Глаза Мшщуя блеснули, а уста сжались – он вдруг замолчал. Епископ, глядя на огонь, думал, будто потихоньку молясь.

– Не напрасно я сюда к тебе сам прибыл; чтобы вытянуть тебя из этой ямы, в которой, как медведь, ты лапу лижешь, – сказал он, вставая. – Пан у нас добрый, милостивый, благородный… но… но угрожают ему неприятели, всякие силы, какие есть, должны около него сосредоточиться; прежде всего, мы, Одроважи, всей громадой, от которой ты отделиться не можешь. Весь род тебя зовёт. Кто не имеет уже отца, как мы, тому род – отец и мать; кто не отвечает на его голос, тот от своих отрекается и остаётся один. Мшщуй, я прибыл сюда за тобой…

Валигура стоял немой, удивлённый, но молчание его, казалось, не объявляет о послушании. Чувствовал это епископ и заговорил ещё живей:

– Да, брат, нашему пану угрожают тайные и явные враги… Вы…

– Я ни о чём не знаю, потому что со времени Тонконогого на свет не выглянул, – прибавил Валигура.

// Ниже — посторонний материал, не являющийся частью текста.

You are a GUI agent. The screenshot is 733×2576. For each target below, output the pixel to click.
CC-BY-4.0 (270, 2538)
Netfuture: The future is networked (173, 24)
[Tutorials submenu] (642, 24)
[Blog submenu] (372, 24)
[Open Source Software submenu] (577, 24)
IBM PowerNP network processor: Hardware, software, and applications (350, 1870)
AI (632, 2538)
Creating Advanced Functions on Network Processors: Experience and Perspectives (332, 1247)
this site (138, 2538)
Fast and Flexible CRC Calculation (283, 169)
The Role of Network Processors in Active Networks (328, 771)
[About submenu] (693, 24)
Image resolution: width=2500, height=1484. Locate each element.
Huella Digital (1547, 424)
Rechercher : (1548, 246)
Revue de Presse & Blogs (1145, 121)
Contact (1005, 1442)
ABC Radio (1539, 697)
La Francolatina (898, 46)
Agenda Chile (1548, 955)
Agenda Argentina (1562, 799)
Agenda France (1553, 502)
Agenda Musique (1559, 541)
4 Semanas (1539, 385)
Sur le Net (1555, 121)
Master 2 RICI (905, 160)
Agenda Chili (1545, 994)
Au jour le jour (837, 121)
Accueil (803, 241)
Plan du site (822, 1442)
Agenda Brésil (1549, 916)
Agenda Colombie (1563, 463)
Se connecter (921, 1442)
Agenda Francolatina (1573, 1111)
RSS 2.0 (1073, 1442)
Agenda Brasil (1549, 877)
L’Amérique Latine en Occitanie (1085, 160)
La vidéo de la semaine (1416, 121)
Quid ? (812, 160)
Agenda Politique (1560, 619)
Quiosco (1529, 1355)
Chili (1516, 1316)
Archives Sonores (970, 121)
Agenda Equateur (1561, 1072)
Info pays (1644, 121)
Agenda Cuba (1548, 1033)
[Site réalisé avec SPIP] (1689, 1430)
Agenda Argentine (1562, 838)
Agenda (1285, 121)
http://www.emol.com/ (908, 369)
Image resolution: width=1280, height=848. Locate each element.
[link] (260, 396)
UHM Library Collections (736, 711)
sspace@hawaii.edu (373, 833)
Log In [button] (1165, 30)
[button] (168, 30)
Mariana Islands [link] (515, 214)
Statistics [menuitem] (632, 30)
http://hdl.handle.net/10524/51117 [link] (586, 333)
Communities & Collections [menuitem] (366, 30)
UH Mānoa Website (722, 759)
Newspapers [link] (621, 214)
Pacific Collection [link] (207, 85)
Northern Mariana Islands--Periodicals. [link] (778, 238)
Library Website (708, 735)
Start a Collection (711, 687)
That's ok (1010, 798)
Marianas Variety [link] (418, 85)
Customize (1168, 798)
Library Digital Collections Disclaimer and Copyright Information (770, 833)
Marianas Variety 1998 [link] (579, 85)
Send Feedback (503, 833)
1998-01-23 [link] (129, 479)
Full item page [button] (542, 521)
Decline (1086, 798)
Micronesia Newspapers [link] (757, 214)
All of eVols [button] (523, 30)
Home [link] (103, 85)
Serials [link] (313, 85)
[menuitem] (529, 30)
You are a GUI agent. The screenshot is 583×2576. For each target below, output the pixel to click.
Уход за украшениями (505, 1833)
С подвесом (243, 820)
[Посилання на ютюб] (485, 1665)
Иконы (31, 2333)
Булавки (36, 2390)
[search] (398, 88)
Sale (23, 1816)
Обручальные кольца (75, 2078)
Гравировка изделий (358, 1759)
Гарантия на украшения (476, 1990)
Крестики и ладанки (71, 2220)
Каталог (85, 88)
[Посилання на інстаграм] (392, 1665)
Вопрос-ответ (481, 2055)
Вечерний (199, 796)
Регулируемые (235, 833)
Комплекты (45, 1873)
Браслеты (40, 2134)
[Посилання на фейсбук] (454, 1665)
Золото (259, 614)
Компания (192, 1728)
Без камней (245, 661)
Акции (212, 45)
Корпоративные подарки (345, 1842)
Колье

– Вы должны и обязаны идти с нами, – говорил епископ. – Внешне всё подчиняется нашему пану, но в действительности ему завидуют из-за Кракова, из-за силы и добродетели, и любви, какую имеет, и считают его слабым… Родной брат Конрад, хоть явно ему послушный, высматривает только, не представится ли ему возможность захватить и этот участок, а он резкий, неуправляемый, жадный и суровый… У князей силезских не развеялась ещё мечта, что они на Краков имеют больше прав, чем Лешек, имеет приятелей Тонконогий, имеет Плвач, а хуже всего, что Яксы по-старому ненавидят нас, стряпают заговоры против того, при котором мы стоим.